Figure 6. Trex1 can metabolize endogenous retroelement DNA.

A) Schematic of the marked IAP element used to measure IAP retrotransposition efficiency. The L1 element was designed with a similar selectable cassette.

B) HeLa cells were transfected with mutant or wild-type marked IAP, alone or together with the indicated amounts of Trex1 expression vector.

C) HeLa cells were transfected with the marked L1 element, alone or with the indicated amounts of Trex1 expression vector.

D) HeLa cells were transfected with pCDNA3 (which encodes plasmid-based neomycin resistance), alone or with the indicated concentrations of each Trex1 expression vector.

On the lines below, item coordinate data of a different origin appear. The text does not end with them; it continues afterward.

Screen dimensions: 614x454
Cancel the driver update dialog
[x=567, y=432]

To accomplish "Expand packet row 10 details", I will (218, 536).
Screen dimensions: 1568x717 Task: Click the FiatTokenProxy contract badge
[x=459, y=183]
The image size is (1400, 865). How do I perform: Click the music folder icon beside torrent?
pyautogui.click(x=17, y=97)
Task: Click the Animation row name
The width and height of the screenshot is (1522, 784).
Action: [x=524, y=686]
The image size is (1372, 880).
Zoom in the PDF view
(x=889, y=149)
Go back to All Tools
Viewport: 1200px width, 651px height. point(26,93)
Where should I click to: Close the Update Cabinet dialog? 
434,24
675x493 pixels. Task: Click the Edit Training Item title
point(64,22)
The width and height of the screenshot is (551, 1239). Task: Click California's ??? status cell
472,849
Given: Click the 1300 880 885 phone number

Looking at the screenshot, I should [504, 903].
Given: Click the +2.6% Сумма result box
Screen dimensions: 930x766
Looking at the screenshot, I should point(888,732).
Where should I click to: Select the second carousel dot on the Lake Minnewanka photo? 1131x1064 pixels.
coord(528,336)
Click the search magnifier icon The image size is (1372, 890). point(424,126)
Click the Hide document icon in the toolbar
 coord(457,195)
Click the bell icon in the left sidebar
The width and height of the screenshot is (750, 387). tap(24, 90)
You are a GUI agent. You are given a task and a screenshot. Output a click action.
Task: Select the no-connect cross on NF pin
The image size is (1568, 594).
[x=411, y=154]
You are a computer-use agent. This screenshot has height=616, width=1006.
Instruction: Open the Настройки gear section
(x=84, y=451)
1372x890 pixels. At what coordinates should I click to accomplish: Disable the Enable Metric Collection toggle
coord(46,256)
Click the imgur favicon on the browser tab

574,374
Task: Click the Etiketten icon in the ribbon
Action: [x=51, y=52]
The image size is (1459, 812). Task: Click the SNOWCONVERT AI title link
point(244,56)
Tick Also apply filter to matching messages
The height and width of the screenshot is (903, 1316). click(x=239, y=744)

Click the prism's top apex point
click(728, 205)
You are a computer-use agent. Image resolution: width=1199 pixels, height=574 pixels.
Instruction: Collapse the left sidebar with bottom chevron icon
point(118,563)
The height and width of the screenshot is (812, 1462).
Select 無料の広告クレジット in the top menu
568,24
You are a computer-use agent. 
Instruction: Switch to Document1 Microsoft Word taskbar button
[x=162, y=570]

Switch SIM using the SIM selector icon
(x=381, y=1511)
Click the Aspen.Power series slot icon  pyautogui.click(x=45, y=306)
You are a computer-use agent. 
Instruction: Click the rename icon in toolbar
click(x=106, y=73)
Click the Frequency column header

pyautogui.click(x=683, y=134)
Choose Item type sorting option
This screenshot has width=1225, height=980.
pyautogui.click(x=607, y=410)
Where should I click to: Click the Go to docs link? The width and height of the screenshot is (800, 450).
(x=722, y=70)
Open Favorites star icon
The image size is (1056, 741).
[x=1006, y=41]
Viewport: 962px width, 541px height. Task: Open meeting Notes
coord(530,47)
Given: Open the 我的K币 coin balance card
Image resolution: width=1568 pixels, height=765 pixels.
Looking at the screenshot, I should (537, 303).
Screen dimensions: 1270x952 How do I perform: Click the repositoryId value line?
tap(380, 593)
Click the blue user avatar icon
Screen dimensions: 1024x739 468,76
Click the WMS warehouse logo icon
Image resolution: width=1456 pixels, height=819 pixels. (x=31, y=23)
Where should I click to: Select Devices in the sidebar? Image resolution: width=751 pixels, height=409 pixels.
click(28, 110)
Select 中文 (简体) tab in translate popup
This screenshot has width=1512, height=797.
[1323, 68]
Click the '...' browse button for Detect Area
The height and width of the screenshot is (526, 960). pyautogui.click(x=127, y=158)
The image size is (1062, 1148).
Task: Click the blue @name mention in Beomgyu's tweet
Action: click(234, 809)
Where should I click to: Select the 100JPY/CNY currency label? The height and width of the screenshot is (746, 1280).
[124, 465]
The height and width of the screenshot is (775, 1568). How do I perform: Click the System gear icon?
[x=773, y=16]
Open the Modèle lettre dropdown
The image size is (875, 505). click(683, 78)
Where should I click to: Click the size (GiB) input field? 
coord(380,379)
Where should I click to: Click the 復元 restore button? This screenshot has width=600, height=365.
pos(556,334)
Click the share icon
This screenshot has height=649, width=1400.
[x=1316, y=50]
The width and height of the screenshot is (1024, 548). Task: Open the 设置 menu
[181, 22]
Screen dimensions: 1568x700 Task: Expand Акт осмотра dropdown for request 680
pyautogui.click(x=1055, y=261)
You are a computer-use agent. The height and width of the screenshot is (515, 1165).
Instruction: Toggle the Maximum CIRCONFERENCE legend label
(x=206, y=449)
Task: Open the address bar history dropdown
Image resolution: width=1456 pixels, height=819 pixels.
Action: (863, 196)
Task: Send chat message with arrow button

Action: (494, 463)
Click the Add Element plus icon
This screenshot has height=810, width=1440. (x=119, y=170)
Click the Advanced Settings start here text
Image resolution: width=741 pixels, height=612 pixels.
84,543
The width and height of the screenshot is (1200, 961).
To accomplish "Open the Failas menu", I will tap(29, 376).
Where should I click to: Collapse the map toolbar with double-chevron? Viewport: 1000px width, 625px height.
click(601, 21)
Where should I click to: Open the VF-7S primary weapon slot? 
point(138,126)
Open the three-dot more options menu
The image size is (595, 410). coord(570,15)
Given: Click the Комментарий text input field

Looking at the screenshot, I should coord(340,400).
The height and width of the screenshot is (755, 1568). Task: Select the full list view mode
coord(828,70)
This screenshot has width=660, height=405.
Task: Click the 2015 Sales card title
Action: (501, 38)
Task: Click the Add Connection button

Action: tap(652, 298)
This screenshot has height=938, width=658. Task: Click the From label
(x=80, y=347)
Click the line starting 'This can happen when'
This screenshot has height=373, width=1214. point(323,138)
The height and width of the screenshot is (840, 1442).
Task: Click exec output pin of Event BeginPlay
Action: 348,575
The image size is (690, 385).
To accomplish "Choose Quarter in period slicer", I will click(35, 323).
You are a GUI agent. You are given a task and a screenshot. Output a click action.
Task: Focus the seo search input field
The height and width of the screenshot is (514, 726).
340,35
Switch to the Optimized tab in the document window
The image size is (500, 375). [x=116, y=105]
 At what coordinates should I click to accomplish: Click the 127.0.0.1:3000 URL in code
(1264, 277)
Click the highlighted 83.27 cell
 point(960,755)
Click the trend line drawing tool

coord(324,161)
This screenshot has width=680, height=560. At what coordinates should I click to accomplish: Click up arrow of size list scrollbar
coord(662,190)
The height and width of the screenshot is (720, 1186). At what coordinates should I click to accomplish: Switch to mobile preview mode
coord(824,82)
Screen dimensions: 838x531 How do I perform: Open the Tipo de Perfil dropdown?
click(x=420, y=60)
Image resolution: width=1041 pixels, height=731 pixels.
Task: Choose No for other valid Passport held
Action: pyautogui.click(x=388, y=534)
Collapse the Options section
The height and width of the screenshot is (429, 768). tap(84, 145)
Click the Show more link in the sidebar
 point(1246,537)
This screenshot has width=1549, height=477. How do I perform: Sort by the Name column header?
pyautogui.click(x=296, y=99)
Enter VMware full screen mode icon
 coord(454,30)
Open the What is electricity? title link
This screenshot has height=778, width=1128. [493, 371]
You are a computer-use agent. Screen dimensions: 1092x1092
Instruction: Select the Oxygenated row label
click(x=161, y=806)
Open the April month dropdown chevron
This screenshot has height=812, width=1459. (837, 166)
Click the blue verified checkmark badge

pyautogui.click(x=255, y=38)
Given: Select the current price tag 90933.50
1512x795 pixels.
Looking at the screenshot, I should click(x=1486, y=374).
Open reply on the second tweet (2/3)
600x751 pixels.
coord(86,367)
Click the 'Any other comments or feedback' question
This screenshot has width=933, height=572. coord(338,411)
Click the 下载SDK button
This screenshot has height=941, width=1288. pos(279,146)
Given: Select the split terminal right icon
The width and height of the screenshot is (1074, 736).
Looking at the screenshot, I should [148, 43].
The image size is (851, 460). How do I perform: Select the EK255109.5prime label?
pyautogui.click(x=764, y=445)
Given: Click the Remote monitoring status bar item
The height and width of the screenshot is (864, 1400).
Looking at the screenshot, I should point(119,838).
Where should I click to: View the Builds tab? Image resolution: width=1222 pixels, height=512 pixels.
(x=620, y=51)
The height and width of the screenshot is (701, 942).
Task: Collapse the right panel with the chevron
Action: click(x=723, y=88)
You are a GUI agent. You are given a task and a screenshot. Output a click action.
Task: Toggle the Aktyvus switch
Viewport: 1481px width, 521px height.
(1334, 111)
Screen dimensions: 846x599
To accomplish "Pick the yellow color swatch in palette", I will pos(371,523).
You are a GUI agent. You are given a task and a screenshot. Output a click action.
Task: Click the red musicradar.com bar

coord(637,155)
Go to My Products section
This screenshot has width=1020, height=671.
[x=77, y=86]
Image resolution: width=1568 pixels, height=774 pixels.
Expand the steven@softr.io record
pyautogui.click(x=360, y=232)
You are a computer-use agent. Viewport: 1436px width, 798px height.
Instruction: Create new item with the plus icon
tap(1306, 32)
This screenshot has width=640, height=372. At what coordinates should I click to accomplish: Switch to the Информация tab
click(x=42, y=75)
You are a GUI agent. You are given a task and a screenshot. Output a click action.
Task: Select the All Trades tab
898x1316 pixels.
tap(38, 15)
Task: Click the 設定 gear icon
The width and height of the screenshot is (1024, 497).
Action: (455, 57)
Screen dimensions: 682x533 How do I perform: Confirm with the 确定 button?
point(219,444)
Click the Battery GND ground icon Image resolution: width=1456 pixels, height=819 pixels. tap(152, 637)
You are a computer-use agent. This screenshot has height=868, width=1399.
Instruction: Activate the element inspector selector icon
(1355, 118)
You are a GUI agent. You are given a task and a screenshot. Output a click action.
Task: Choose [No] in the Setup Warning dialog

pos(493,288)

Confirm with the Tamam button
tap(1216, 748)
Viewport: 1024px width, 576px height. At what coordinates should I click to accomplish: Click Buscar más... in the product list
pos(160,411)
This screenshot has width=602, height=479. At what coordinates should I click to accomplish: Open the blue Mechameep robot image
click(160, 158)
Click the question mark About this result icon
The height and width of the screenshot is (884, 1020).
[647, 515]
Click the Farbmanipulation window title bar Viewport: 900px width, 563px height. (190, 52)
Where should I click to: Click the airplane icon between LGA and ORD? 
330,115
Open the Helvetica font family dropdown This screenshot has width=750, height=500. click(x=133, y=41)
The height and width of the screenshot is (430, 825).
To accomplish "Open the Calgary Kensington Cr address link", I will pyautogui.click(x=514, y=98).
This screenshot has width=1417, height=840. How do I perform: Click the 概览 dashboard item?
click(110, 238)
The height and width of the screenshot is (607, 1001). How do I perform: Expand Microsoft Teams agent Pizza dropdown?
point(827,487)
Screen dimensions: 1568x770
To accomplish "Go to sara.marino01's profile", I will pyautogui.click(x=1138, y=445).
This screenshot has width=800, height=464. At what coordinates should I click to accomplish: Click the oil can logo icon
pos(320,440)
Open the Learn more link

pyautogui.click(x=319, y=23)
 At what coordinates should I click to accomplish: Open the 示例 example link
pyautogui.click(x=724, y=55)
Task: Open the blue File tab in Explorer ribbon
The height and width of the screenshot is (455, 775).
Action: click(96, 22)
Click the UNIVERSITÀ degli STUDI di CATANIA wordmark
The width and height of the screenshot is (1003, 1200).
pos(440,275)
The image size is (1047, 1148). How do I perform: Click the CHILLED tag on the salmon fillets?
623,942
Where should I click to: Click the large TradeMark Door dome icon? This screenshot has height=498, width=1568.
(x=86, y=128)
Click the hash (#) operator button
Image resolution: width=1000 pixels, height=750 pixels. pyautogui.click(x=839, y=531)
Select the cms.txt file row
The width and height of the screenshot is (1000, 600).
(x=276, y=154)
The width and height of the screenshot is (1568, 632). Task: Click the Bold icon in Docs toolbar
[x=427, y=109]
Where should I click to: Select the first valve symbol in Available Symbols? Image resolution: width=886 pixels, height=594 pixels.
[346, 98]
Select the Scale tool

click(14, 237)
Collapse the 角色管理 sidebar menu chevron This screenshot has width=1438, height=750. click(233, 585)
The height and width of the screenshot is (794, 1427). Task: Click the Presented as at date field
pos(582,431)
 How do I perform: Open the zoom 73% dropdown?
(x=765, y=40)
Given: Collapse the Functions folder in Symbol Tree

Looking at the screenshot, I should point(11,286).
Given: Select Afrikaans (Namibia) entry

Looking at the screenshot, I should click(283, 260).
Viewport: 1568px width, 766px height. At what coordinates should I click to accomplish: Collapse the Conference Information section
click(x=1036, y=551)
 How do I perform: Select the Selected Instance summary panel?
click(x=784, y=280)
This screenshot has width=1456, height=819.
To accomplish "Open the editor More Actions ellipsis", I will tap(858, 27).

E) HEK 293T cells were transfected with the WT IAP, alone or with the indicated concentrations of HA-tagged Trex1. GAG expression and processing 48 hours post transfection was visualized by Western blot.

F) Relative IAP retrotransposition efficiency in the presence of the indicated Trex1 expression vectors. For each Trex1 construct, the left bar is 0 ng, the middle bar is 250 ng, and the right bar is 500 ng of expression vector. Data are mean and SEM of triplicate measurements and are representative of five independent experiments.

G) Relative L1 retrotransposition efficiency was quantitated in the presence of the indicated mutant forms of Trex1. Data are representative of three independent experiments.